Thirty years Memores Domini. St. Bonaventure says the memory of the Creator is inscribed in the depths of our being. And precisely because this memory is inscribed in our being, we can recognize the Creator in his creation, we can remember him, see his traces in this cosmos created by him. St. Bonaventure says, moreover, that this memory of the Creator is not only a memory of the past because the source is present, it is also a memory of the presence of the Lord; it's also a memory of the future, because it is certain that we come from the goodness of God and are called to strive for the goodness of God. So an element of joy is present in this memory, the joy that our origin is in God and our call to strive for the great joy. And we know that Manuela was a person deeply penetrated with joy, that joy that comes from the memory of God.
But St. Bonaventure adds also that our memory, as all our existence, is wounded by sin: hence our memory is obscured, covered by other superficial memories, and we can no longer go beyond these other superficial memories, to get to the bottom, to the true memory that sustains our being. Hence, because of this forgetfulness of God, this forgetfulness of the essential memory, our joy is also covered, darkened. Yes, we know that we are created for joy, but we no longer know where joy is, and we seek it in different places. Today we see this desperate search for joy that increasingly moves away from its true source, the true joy. Forgetfulness of God, forgetfulness of our true memory: Manuela was not one who lost her memory, she lived in the living memory of the Creator. In the joy of his relationship, seeing the transparency of God in all creation, even in the daily events of our lives, she understood that joy comes from this memory.

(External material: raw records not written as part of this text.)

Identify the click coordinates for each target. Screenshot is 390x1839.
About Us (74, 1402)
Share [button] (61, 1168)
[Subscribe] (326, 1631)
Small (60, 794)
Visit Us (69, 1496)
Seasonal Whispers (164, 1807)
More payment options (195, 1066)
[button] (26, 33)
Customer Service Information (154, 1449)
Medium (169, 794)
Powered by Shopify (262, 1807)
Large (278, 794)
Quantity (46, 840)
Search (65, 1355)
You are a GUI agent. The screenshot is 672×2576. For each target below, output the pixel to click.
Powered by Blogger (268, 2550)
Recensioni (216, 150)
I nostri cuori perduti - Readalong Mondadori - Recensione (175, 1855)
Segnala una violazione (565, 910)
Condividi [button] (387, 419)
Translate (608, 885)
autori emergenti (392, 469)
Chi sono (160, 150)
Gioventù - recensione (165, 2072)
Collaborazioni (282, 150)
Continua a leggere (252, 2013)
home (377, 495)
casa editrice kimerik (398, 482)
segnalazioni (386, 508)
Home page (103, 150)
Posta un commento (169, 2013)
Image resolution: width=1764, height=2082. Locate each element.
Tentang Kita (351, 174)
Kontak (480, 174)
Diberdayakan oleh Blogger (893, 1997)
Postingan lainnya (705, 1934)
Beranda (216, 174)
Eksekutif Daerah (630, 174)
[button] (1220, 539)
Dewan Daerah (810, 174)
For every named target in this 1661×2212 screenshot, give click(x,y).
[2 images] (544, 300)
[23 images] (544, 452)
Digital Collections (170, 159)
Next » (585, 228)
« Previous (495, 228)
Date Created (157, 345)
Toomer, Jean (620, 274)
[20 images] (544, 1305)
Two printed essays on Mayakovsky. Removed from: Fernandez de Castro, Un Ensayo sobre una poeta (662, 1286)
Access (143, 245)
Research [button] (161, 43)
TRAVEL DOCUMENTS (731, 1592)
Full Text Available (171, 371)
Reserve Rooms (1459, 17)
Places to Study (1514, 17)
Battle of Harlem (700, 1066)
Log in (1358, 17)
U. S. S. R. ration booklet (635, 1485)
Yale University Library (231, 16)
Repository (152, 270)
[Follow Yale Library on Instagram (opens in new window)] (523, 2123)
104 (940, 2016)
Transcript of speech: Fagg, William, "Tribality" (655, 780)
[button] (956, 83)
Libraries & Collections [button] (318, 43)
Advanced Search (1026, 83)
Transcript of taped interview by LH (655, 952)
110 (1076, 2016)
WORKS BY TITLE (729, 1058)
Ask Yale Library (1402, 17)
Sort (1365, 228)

Memores Domini. The Memores Domini know that Christ, on the eve of his Passion, renewed, and more than that, he elevated our memory. "Do this in memory of me," he said, and he thus gave us the memory of his presence, the memory of the gift of himself, of the gift of his Body and his Blood, and in this gift of his Body and Blood, in this gift of his infinite love, we come into contact once again with our memory of the stronger presence of God, his gift of himself. As a Memor Domini, Manuela experienced this living memory, which the Lord gives with his body, and thus renews our knowledge of God.
In the controversy with the Sadducees about the resurrection, the Lord says to those, who do not believe in it: but God calls himself "God of Abraham, of Isaac, of Jacob." The three are part of God's name, they are inscribed in God's name, they are in God's name, in God's memory, and so the Lord says: God is not a God of the dead, He is a God of the living and those who are part of the name of God, who live in memory of God are alive, unfortunately, we humans can retain only a shadow of people we loved in our memory. But the memory of God not only preserves the shadows, it is the origin of life: here the dead live, in His life and with His life they have entered the memory of God who is life. This is what the Lord says to us today: You are inscribed in God's name, you live in God with the true life, you live from the true source of life.
So, in this moment of sadness, we are consoled. And the liturgy renewed after the Council dares to teach us to sing "Alleluia" even in the Mass for the Dead. This is audacious! We feel above all the pain of the loss, we feel above all the absence, the past, but the liturgy knows that we are in the Body itself of Christ and that we live from the memory of God, which is our memory. In this intertwining of his memory and of our memory we are together, we are living. We pray to the Lord that we may feel increasingly this communion of memory, that our memory of God in Christ may become ever more alive, and thus be able to feel that our true life is in him and in him we all rest united. In this sense, we sing "Alleluia," certain that the Lord is life and his love is never ending. Amen.